I giornali e i politici parlano poco – e male – di cultura: in Italia ci sarebbe bisogno di maggiore divulgazione, per colmare la distanza tra i libri e i potenziali lettori. Ma finché il pubblico per primo si disinteresserà al tema culturale difficilmente cambieranno le cose: bisogna cominciare a spezzare questo circolo vizioso. È quanto emerge dalle parole di Pier Luigi Vercesi, direttore del settimanale Sette...

Il direttore di Sette parla dei suoi gusti letterari e del rapporto dei media, della politica e degli italiani con la cultura

MILANO – I giornali e i politici parlano poco – e male – di cultura: in Italia ci sarebbe bisogno di maggiore divulgazione, per colmare la distanza tra i libri e i potenziali lettori. Ma finché il pubblico per primo si disinteresserà al tema culturale difficilmente cambieranno le cose: bisogna cominciare a spezzare questo circolo vizioso. È quanto emerge dalle parole di Pier Luigi Vercesi, direttore del settimanale Sette.

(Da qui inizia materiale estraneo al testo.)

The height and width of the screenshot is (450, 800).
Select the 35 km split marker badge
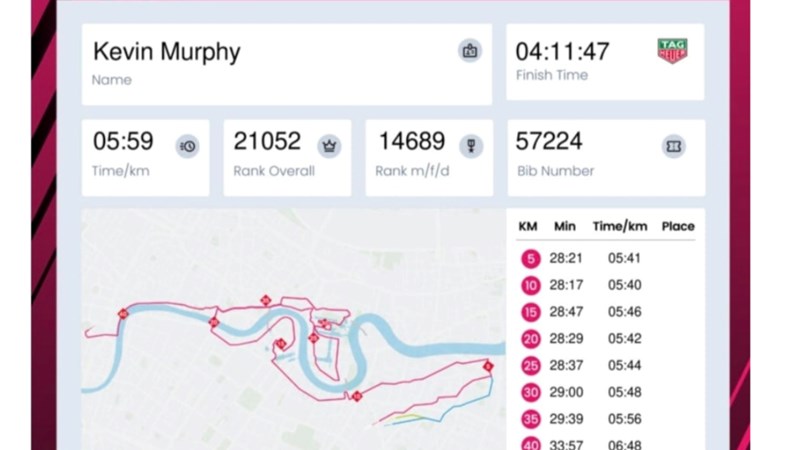(530, 419)
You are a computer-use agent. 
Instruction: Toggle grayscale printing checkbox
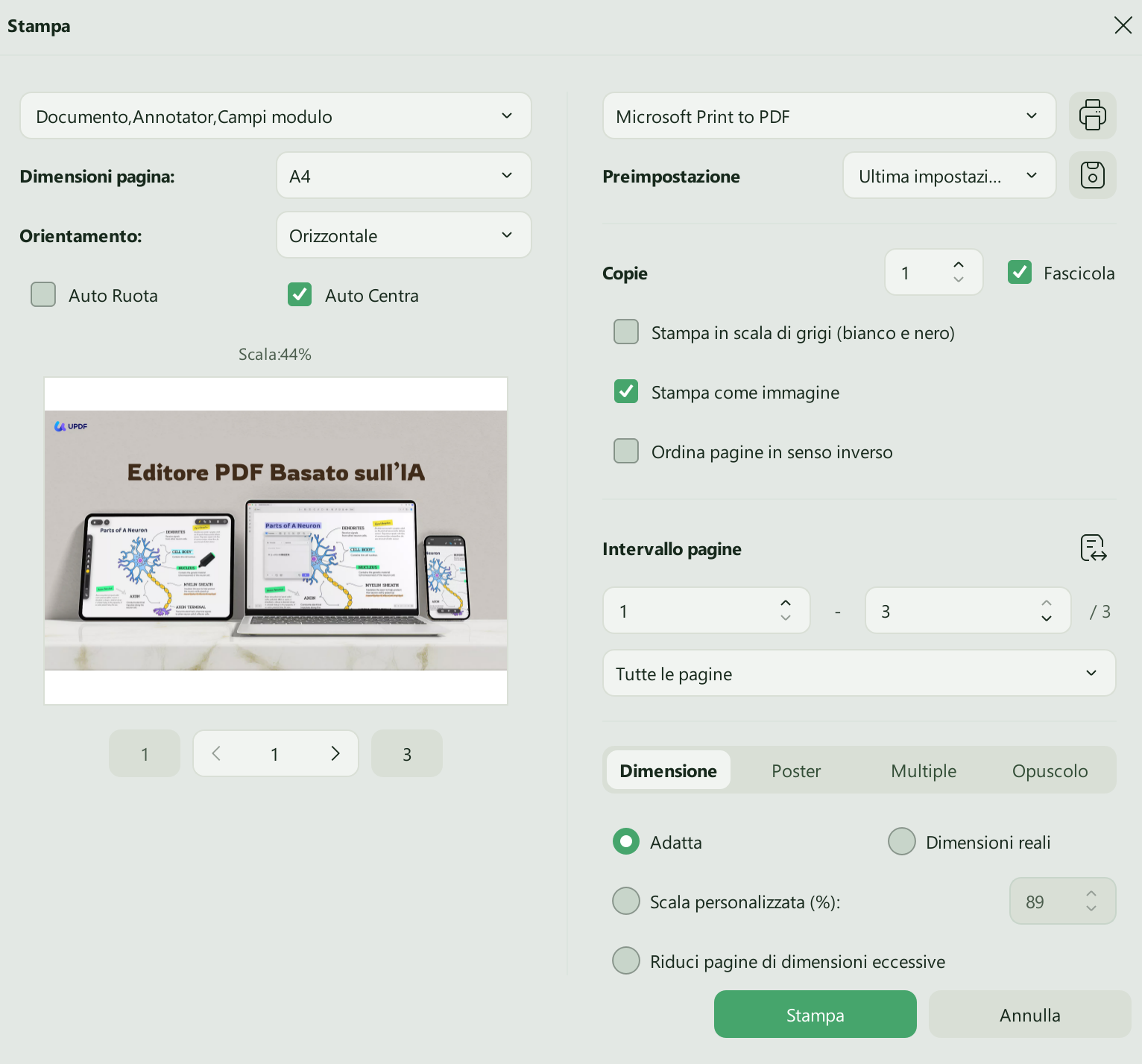(x=626, y=332)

Quali sono i suoi gusti personali in fatto di lettura?
È una domanda complicata a cui rispondere, perché io sono un bibliomane. Ho una biblioteca di circa 90 mila volumi e vivo sepolto nei libri: sono un lettore molto forte, leggo quasi un libro a settimana – in certi periodi della mia vita mi capitava di leggerne anche uno al giorno.
Sono tendenzialmente un lettore di saggistica, non amo la letteratura contemporanea se non di genere – quando voglio svagarmi mi rivolgo a Ken Follett e ad altri giallisti. Amo invece i classici e sono un appassionato di libri di storia.


Qual è lo spazio dedicato dalla vostra testata ai libri?

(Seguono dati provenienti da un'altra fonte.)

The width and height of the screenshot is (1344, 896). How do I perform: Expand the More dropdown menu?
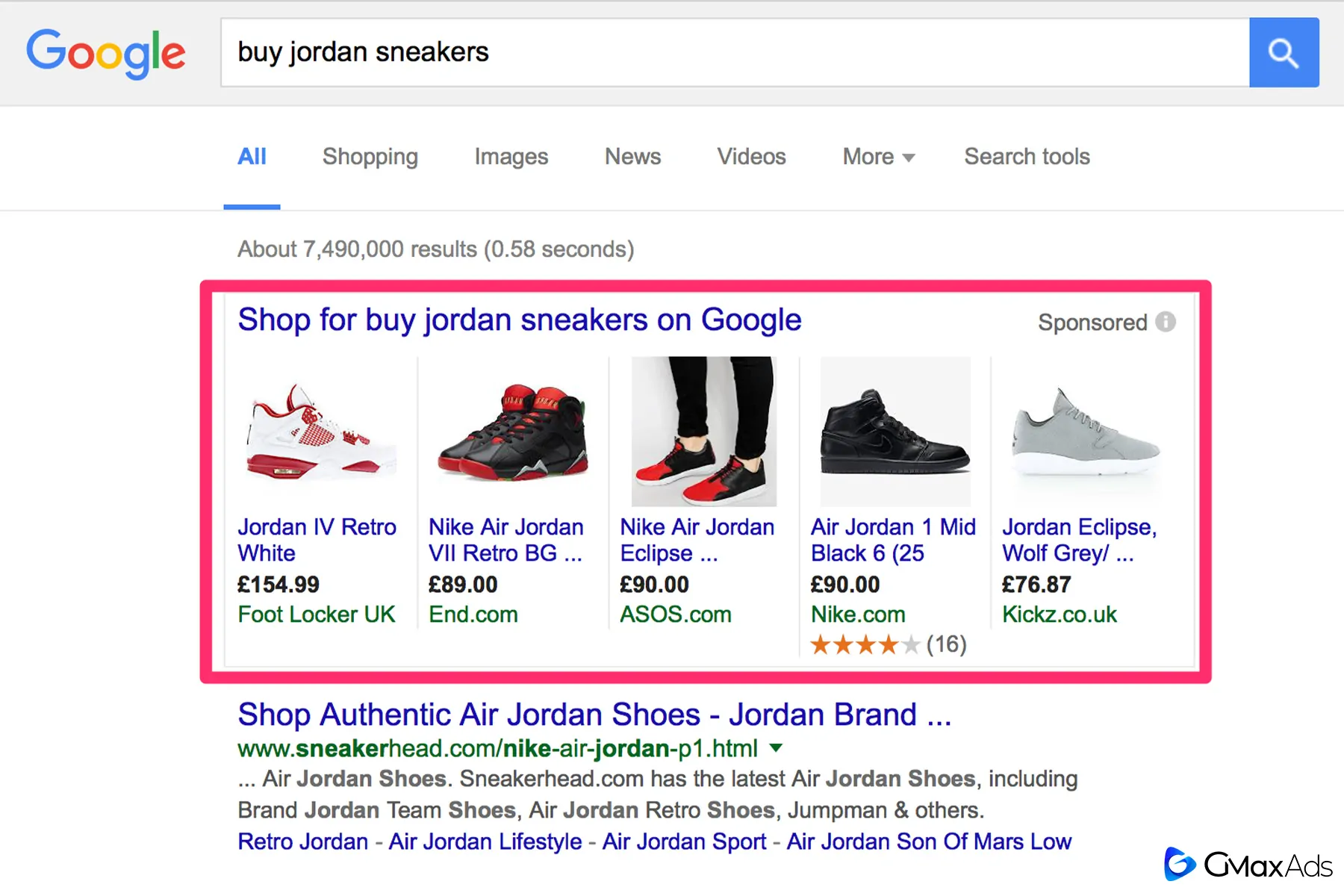click(x=878, y=157)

Uno spazio vastissimo. Un conto è parlare di libri in termini di recensione – in questo senso le pagine possono essere quattro o cinque. Ma nella definizione del timone del giornale spesso parto da libri per intercettare una tendenza e raccontarla, per fare servizi d’attualità. Il 30% del giornale è ispirato al mondo dell’editoria.

Secondo lei cultura e libri trovano il giusto spazio sui media italiani?
Io penso che se i libri fossero trattati in maniera differente aiuteremmo di più la lettura, invece questi argomenti sono stati per molto tempo e sono tuttora generalmente relegati a pagine cultura che sono un po’ paludate. Se parlassimo di libri con più leggerezza, prendendoli come spunto per capire ciò che accade intorno a noi, li renderemmo meno distanti dai lettori.
È lo stesso rapporto che c’è tra l’accademia italiana e quella del mondo anglosassone: uno storico di Oxford viene misurato in base a quante copie riesce a vendere a Londra, deve quindi cercare di essere divertente, di raggiungere il pubblico, pur rispettando il rigore scientifico. Se invece un accademico italiano tenta di parlare al grande pubblico viene quasi snobbato, perché lo si considera un “divulgatore”.  Nel mondo anglosassone “divulgazione” è una parola positiva, qui in Italia negativa.

Tra poco si svolgeranno le elezioni: all’interno del dibattito politico il tema della cultura è abbastanza discusso?
No. Qualcuno ne parla a volte, ma in assoluto, per tutte le parti politiche, il tema culturale rimane sempre in disparte. Siccome però i politici, mi pare di capire, dicono quello che vogliono sentire gli elettori, probabilmente non ne parlano perché i sondaggisti riferiscono che si tratta di un argomento che non porta voti: non sono solo i politici a preoccuparsene poco, ma anche gli elettori. Nel privato tutti sembrano interessati alla cultura, ma chi poi legge effettivamente le pagine culturali è una minoranza. È un cane che si morde la coda: i politici e i giornali parlano poco di cultura perché il pubblico sottovaluta questo tema. È questa un’attitudine diffusa in Italia che bisogna scientificamente rimuovere.
Proprio in questi giorni sto facendo fare un’inchiesta sul perché Milano, che ha un vasto pubblico di turisti legato alla moda e allo shopping, non intercetti questo pubblico per portare persone nei musei, cosa che avviene invece all’estero. A Vienna, Berlino, Parigi – persino Istanbul in questo è più avanti di noi – nei punti di approdo turistici, nelle stazioni, negli aeroporti, accanto a cartelloni pubblicitari di oggetti di tecnologia, di moda e così via, ci sono anche quelle dei musei, delle mostre in corso. In Italia invece non c’è nessuna promozione del nostro patrimonio artistico.